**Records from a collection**
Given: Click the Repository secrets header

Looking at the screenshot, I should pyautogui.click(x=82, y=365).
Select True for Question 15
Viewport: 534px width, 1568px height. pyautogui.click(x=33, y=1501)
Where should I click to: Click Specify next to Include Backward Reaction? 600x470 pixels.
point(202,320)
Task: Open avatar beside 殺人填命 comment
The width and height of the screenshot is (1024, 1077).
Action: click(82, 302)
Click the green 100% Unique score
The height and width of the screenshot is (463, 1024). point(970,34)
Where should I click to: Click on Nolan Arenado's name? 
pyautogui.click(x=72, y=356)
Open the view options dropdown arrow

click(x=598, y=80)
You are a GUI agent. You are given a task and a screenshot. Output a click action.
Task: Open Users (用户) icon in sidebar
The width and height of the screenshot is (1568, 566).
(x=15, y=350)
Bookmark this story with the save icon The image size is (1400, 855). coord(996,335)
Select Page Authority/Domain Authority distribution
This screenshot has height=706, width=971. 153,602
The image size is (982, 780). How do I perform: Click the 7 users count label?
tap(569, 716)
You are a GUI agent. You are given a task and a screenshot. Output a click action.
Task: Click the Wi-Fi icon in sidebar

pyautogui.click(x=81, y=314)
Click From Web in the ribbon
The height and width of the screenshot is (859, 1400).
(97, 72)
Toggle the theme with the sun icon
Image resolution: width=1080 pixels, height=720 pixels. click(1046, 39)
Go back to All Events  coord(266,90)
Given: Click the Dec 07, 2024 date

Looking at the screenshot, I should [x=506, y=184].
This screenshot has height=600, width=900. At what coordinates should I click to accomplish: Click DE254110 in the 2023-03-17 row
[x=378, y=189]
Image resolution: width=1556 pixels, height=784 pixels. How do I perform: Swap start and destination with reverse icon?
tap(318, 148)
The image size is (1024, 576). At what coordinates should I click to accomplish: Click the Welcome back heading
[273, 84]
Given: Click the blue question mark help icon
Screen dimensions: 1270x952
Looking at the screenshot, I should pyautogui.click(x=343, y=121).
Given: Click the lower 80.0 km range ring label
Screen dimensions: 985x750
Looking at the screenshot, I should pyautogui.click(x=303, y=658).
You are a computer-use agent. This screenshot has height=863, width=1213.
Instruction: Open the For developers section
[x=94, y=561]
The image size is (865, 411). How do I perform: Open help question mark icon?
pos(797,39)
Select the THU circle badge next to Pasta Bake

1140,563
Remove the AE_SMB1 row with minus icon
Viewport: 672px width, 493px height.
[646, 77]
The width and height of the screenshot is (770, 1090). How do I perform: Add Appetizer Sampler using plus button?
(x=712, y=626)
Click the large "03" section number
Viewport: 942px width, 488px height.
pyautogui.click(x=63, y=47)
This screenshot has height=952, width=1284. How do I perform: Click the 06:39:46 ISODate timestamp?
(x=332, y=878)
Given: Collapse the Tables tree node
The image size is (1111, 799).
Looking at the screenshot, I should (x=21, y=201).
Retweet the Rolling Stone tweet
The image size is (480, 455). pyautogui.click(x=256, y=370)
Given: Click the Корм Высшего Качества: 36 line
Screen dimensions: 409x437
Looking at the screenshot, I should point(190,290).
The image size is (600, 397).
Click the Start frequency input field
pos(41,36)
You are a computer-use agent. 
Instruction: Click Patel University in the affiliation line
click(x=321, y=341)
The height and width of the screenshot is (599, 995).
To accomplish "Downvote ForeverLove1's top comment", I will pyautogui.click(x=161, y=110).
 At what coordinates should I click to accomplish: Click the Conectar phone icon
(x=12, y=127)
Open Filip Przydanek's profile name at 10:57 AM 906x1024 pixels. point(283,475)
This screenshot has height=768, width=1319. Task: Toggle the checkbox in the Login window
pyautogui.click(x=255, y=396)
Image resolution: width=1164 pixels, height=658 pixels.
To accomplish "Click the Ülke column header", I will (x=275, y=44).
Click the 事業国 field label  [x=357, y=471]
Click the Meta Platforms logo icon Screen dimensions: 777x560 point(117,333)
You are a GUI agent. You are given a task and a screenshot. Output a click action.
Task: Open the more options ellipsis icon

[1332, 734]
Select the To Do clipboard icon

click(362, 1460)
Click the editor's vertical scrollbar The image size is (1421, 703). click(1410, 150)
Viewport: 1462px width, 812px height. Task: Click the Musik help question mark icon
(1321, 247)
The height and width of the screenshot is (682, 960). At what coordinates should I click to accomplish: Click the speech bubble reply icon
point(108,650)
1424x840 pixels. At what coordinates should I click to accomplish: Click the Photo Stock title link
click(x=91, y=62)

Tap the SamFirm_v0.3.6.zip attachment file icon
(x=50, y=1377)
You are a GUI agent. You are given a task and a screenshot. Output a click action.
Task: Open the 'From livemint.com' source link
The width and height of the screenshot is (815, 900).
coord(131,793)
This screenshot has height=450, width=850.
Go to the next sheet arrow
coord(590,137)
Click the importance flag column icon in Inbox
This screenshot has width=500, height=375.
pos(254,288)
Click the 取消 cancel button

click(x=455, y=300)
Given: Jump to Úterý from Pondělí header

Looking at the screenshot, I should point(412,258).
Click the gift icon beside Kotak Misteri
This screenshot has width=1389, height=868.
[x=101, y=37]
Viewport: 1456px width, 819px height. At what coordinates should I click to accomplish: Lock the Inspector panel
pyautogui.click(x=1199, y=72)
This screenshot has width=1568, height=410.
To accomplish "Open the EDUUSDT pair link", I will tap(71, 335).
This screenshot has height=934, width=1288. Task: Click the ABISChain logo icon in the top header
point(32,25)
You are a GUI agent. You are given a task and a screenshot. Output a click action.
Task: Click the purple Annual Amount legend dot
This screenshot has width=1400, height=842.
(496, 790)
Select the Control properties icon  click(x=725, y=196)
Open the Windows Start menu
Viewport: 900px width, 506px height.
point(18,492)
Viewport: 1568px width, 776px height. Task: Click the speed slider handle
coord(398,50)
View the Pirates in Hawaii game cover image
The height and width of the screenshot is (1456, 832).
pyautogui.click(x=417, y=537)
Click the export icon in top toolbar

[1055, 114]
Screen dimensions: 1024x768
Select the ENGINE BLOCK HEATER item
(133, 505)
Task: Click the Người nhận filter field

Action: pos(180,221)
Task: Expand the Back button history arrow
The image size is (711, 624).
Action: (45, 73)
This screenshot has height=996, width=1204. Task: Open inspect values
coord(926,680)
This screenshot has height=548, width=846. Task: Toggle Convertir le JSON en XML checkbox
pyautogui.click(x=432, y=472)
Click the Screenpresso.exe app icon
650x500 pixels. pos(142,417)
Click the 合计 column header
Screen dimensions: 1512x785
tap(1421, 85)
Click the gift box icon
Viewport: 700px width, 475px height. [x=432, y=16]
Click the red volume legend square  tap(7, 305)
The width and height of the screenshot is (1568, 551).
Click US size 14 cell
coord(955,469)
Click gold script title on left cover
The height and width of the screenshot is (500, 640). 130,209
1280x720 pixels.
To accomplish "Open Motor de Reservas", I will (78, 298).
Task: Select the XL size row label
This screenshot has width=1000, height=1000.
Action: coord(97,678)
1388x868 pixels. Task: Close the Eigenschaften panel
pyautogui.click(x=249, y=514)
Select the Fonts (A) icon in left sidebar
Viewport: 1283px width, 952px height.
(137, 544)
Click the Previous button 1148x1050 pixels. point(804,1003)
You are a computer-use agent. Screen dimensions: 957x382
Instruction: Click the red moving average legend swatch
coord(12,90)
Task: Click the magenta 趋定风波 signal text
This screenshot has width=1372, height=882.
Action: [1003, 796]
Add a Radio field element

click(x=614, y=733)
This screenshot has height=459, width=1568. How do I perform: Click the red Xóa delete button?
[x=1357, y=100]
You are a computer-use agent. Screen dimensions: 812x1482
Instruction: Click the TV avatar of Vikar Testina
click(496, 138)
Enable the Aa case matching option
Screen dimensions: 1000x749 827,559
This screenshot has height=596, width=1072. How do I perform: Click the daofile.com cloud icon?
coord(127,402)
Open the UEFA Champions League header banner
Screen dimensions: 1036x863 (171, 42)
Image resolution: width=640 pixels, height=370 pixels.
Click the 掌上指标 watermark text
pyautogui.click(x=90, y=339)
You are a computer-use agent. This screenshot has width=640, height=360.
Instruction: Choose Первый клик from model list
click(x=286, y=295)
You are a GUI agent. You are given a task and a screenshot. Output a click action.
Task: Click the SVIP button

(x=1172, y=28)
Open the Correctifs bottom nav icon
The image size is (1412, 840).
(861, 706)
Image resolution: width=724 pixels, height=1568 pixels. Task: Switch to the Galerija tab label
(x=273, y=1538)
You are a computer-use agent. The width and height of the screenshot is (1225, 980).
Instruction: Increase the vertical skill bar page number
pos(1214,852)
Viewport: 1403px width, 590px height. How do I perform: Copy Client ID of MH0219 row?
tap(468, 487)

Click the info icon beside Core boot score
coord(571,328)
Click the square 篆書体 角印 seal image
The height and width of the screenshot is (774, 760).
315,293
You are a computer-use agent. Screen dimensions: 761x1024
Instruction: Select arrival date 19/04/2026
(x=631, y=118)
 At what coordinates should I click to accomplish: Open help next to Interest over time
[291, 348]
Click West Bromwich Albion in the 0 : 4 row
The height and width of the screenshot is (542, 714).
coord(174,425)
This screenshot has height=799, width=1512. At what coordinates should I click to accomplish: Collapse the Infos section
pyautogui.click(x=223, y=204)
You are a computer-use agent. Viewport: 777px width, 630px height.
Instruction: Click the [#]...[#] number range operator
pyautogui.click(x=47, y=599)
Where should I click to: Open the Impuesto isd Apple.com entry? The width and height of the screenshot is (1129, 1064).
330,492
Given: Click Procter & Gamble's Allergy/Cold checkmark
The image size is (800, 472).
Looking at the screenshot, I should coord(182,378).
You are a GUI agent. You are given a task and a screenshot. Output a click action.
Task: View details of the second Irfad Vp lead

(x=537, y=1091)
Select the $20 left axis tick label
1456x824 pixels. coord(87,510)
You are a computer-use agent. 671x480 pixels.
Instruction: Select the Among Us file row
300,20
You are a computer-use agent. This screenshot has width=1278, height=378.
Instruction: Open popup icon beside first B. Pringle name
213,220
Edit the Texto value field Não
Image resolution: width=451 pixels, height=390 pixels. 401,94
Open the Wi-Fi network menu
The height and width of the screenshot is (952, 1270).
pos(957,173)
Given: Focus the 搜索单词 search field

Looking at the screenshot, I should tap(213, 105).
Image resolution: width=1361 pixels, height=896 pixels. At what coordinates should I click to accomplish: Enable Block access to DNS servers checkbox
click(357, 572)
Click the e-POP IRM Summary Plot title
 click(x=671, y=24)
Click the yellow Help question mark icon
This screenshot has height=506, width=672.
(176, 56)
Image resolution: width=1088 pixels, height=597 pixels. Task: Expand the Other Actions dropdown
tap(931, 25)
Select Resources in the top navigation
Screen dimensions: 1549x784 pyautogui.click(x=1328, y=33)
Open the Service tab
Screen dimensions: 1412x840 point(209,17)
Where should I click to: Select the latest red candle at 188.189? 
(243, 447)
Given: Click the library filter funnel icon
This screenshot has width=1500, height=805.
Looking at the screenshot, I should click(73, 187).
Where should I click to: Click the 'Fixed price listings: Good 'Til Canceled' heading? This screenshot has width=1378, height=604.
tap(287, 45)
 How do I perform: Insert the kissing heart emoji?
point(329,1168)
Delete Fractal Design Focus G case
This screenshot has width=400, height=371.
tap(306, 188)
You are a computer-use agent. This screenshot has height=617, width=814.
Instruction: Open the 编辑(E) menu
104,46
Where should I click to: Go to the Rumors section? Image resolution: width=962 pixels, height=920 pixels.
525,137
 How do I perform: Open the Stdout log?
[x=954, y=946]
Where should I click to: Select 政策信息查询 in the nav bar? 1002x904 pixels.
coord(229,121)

**Description of the task**
Copy the entries from the line with "1280x720 pixels." to the line with "Screen dimensions: 1036x863 (171, 42)", swapping "Previous" for "Next" and leaving everything else unchanged.

**Result of this task**
1280x720 pixels.
To accomplish "Open Motor de Reservas", I will (78, 298).
Task: Select the XL size row label
This screenshot has width=1000, height=1000.
Action: coord(97,678)
1388x868 pixels. Task: Close the Eigenschaften panel
pyautogui.click(x=249, y=514)
Select the Fonts (A) icon in left sidebar
Viewport: 1283px width, 952px height.
(137, 544)
Click the Next button 1148x1050 pixels. point(804,1003)
You are a computer-use agent. Screen dimensions: 957x382
Instruction: Click the red moving average legend swatch
coord(12,90)
Task: Click the magenta 趋定风波 signal text
This screenshot has width=1372, height=882.
Action: [1003, 796]
Add a Radio field element

click(x=614, y=733)
This screenshot has height=459, width=1568. How do I perform: Click the red Xóa delete button?
[x=1357, y=100]
You are a computer-use agent. Screen dimensions: 812x1482
Instruction: Click the TV avatar of Vikar Testina
click(496, 138)
Enable the Aa case matching option
Screen dimensions: 1000x749 827,559
This screenshot has height=596, width=1072. How do I perform: Click the daofile.com cloud icon?
coord(127,402)
Open the UEFA Champions League header banner
Screen dimensions: 1036x863 (171, 42)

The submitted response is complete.